仮に言い出してもたちまち関係者たちに反撃され、自分の立場を悪くしてしまう。

 別に「終戦直後に言い出しても」、残念ながら立場は少しも悪くならないでしょう。そもそもid:noharraのいう「なかった派」は論理的勝利を目指してるわけではないのだから「日本が悪い事をした」と認めたくない日本人の「ナショナリズム」に訴えればいいだけの話です。でそういう「情緒の世界での勝利」の危険性は残念ながら、今も「終戦直後」もたいして変わらないでしょう。もちろん「時間が経てば生き証人がいなくなり嘘を躊躇する理由が減る」のは事実ですが、別にそういう理由で「なかった論」が終戦直後に大々的に主張されなかったわけではありません。

事件直後に柴玲ら中心人物が熱心に語った「戒厳部隊が広場を血で洗った」は嘘であった!

 野原はこの嘘の追及にご不満なようですが、実際、id:noharraも認めてるように、嘘なんだから「嘘だ」といって何が悪いんですかね。日本だとこの嘘を「嘘だと知らない人間がいる」から困ります。嘘は徹底的に批判され消滅させないといけない。別にこの嘘を批判する事は「天安門事件で死者が出なかった」と言ってるわけでもないですし。

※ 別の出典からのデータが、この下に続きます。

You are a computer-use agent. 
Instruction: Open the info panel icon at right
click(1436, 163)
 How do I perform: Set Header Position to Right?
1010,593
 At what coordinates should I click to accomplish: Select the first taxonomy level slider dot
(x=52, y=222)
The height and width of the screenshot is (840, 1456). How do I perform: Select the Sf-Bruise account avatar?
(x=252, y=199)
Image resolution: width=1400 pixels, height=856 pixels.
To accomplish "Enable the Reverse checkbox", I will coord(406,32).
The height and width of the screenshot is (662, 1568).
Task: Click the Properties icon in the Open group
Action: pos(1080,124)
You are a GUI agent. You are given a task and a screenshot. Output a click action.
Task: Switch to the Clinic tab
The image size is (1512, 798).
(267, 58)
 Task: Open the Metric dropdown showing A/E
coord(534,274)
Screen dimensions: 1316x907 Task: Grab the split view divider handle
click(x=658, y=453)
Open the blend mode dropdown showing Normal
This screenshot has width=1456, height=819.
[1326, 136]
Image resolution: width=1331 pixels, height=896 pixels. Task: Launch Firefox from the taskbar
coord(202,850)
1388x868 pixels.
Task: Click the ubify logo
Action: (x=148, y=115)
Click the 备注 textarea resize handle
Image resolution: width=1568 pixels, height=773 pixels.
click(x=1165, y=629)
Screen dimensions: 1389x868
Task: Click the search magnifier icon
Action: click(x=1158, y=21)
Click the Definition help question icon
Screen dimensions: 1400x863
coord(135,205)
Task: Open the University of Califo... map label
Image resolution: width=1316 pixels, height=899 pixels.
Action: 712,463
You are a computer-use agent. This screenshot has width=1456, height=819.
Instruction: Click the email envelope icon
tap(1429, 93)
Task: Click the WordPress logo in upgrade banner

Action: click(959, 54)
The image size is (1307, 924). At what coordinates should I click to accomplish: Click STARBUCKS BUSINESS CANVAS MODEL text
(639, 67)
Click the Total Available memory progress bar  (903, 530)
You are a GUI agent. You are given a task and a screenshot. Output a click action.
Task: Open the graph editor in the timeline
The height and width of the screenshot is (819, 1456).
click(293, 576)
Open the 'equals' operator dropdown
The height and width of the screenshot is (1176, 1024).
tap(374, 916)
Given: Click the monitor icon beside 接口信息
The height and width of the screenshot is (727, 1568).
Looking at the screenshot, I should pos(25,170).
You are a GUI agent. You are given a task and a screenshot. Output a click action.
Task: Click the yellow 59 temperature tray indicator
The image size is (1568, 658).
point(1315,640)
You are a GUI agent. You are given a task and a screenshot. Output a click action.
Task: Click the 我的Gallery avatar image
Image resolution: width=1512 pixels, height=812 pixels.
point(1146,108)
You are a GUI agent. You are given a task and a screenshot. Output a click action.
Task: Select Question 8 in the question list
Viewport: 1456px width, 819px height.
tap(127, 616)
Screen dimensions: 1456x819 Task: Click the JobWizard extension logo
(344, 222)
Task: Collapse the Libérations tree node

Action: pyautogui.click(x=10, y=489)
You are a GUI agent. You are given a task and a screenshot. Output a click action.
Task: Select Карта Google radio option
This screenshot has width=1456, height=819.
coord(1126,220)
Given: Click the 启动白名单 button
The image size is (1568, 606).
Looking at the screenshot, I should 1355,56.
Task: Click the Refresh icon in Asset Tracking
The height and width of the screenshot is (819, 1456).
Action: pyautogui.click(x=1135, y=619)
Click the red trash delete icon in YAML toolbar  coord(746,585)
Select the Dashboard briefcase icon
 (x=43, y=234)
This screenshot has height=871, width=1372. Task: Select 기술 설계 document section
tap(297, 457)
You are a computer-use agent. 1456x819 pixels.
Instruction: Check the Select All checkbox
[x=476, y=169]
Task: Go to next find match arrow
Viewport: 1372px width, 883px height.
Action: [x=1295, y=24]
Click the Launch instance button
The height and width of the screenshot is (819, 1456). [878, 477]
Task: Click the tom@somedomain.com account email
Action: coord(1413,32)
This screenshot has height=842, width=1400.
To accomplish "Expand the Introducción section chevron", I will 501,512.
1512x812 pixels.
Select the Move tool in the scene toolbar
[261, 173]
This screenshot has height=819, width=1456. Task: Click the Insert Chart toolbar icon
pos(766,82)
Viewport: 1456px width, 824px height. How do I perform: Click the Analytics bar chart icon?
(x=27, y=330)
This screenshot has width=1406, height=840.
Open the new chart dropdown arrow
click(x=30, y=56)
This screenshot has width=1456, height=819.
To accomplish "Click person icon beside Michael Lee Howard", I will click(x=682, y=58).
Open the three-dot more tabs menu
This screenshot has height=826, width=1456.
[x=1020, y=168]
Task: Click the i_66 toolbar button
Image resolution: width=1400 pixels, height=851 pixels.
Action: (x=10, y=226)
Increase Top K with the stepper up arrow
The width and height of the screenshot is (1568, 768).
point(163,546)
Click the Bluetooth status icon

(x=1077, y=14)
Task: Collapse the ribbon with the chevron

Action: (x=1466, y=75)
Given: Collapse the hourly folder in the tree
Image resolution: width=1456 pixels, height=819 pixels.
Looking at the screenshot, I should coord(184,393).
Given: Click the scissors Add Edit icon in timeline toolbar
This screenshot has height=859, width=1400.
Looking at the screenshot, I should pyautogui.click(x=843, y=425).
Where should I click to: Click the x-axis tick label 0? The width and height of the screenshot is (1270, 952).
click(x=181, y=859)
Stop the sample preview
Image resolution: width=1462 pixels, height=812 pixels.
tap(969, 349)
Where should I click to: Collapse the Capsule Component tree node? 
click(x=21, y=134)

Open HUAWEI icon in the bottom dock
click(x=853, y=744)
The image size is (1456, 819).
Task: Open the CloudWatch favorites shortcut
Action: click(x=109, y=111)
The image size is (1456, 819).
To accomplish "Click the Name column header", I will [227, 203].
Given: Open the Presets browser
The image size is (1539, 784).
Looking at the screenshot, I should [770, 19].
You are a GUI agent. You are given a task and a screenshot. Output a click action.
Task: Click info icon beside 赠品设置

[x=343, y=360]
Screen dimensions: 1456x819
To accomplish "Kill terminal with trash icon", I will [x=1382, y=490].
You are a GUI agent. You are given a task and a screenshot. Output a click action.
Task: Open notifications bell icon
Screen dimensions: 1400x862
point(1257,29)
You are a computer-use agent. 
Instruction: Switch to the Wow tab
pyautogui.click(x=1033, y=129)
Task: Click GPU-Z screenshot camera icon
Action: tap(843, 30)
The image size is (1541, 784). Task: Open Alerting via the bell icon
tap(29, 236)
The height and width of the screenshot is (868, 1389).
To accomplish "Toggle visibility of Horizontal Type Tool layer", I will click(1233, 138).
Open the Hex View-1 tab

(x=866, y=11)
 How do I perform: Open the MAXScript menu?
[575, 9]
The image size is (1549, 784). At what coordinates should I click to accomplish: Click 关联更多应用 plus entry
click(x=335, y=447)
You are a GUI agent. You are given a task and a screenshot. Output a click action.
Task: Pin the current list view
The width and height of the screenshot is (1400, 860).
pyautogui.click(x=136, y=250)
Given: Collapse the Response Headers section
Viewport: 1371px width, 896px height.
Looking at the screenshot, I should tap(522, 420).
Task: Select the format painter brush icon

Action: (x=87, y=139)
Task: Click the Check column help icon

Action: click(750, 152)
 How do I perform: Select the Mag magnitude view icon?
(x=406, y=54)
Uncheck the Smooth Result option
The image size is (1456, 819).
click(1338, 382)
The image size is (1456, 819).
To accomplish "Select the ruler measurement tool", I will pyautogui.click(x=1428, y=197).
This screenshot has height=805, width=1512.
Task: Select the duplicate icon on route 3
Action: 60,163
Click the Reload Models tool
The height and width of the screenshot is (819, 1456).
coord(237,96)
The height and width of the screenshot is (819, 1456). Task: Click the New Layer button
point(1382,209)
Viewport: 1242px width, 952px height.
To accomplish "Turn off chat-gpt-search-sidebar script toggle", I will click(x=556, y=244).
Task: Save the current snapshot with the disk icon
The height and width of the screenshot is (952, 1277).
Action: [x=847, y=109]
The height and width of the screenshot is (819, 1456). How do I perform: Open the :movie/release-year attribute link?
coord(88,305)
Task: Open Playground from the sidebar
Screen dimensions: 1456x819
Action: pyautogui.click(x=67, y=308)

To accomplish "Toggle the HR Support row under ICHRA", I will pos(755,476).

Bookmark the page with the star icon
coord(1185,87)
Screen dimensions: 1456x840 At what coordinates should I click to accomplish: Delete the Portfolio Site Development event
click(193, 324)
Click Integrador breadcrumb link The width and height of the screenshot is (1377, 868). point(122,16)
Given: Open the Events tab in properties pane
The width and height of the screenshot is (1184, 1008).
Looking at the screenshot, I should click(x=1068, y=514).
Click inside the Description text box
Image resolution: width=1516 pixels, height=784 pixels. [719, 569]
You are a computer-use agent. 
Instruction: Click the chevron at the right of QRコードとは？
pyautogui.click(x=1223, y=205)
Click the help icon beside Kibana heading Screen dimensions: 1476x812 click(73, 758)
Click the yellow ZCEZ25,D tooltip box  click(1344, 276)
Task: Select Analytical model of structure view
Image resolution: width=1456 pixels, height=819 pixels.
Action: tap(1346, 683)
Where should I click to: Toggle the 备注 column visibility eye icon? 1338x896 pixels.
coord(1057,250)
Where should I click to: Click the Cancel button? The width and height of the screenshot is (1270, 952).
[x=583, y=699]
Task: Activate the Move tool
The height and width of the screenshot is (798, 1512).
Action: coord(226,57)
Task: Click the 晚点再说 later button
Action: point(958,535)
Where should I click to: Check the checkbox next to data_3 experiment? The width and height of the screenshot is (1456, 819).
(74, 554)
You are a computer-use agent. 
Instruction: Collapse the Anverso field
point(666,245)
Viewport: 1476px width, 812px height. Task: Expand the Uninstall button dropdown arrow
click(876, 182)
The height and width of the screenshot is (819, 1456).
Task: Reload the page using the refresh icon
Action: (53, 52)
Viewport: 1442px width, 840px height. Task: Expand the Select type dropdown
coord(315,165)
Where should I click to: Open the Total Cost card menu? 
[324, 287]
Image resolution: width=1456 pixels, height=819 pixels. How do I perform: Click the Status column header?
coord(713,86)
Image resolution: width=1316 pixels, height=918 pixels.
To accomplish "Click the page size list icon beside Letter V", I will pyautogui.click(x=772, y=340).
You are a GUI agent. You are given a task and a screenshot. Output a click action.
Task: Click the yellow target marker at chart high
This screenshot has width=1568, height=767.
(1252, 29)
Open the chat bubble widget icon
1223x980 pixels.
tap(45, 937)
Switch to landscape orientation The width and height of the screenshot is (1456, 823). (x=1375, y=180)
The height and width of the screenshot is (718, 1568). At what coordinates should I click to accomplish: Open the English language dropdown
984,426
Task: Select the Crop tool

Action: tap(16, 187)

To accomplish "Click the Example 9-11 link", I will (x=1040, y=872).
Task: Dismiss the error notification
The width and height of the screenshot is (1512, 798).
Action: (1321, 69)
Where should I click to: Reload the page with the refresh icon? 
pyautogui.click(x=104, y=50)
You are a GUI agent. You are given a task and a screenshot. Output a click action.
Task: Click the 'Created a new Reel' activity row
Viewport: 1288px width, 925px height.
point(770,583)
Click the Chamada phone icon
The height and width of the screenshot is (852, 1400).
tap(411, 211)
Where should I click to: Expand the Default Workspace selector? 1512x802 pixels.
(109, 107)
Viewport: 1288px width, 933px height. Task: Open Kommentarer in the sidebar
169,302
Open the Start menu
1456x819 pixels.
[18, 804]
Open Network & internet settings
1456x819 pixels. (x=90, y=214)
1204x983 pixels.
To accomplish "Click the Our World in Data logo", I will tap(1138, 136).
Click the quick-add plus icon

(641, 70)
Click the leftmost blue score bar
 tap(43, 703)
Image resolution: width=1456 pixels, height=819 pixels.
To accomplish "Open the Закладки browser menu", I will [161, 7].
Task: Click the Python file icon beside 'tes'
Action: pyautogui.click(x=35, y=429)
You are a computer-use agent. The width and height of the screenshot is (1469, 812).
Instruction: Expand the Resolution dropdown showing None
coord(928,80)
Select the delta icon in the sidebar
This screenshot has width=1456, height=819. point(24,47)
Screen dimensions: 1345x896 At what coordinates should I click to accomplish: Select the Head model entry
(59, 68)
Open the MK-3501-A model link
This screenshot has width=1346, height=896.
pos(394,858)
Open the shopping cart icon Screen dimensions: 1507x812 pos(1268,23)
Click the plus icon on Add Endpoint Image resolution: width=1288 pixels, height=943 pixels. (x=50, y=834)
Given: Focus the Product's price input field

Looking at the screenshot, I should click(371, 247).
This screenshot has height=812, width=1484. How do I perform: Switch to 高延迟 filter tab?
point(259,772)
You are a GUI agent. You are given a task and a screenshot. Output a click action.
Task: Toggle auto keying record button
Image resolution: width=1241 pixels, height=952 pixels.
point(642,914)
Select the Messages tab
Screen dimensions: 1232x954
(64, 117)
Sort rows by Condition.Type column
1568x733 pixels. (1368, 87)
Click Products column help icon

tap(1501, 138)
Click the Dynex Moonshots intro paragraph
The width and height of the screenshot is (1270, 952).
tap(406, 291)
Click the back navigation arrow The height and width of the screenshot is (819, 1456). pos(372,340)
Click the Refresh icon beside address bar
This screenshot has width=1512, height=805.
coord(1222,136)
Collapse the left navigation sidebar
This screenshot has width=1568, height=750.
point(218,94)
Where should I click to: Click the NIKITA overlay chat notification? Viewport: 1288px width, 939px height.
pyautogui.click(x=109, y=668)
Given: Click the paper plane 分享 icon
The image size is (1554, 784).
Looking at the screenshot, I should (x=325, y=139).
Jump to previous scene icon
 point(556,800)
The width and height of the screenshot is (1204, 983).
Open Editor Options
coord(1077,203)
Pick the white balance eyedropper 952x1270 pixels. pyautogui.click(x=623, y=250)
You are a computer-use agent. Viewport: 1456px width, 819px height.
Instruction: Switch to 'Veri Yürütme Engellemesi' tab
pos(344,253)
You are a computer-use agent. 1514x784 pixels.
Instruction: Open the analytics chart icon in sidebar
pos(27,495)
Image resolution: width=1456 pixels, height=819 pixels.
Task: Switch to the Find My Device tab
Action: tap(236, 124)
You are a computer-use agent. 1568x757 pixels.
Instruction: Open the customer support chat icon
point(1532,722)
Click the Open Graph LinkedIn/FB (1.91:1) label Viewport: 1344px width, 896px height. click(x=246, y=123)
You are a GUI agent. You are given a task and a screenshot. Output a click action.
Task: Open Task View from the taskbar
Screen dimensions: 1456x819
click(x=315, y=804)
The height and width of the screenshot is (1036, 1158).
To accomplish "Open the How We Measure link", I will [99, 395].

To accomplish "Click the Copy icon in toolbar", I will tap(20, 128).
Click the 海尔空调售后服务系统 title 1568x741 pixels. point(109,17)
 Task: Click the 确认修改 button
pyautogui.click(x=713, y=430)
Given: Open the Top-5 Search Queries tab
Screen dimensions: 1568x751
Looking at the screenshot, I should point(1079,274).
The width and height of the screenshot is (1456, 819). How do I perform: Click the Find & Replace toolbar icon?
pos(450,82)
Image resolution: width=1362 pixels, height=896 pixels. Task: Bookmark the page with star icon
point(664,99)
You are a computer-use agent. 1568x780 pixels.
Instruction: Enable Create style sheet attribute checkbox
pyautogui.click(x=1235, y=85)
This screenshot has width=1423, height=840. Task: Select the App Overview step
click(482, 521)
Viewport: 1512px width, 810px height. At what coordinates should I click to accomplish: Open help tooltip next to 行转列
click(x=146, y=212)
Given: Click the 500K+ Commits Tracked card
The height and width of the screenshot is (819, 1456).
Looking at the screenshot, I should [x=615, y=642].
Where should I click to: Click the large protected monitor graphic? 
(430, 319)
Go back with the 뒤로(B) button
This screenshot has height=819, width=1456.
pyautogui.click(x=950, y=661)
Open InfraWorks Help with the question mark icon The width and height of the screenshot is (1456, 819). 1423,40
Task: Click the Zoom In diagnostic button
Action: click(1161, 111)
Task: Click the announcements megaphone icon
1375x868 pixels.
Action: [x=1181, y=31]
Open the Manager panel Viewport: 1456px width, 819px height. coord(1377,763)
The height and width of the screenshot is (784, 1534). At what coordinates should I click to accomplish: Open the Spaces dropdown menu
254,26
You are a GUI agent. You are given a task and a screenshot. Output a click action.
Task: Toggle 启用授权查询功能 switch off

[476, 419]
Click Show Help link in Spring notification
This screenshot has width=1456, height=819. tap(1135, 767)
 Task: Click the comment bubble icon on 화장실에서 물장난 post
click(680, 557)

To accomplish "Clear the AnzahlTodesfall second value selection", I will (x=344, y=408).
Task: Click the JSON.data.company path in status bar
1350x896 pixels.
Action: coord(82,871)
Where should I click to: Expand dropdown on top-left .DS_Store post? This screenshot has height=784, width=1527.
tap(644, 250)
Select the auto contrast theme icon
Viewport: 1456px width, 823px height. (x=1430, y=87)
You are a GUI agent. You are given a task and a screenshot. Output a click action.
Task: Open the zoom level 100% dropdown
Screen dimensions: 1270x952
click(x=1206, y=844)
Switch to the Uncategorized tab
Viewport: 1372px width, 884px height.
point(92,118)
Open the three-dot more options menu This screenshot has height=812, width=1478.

広場のすぐ外側でたくさんの流血があった以上、それは意味のない情報だった。

 冗談も大概にして欲しいですね。嘘を嘘だと批判する事の何が「意味がない」のか。
 大体「意味のない情報」なら何で嘘なんか流すのか。中国にいい反撃のネタを作ってるだけです。嘘つきの柴玲にとって少なくとも「主観的には」意味があったわけです。
 この野原の詭弁、単にアンチ中国のid:noharraが、「中国を批判する嘘」は平気で容認するだけの馬鹿野郎だという話です(あるいは大好きな柴玲の嘘なら詭弁で擁護するバカ野郎)。ならばドイツや日本の戦争犯罪を語るにおいて明らかなデマゴギー(ただし俺の知る限りそういうデマはありませんが)が垂れ流されても「ホロコーストとか、731部隊とか残虐行為をドイツや日本がやってたのは事実だから、その話がデマでも問題ないよ」になるのか。なるわけないでしょう。
 「広場で流血はなかった」と言う人が「しかし広場以外では流血があった」というなら、「流血はなかった」発言は別に中国を免罪してるわけではなく何の問題もない。ちなみにそういう人間(広場内ではなかったが広場外ではあったと主張)の一人が、「学生を説得して広場から撤退させた劉暁波*2」です。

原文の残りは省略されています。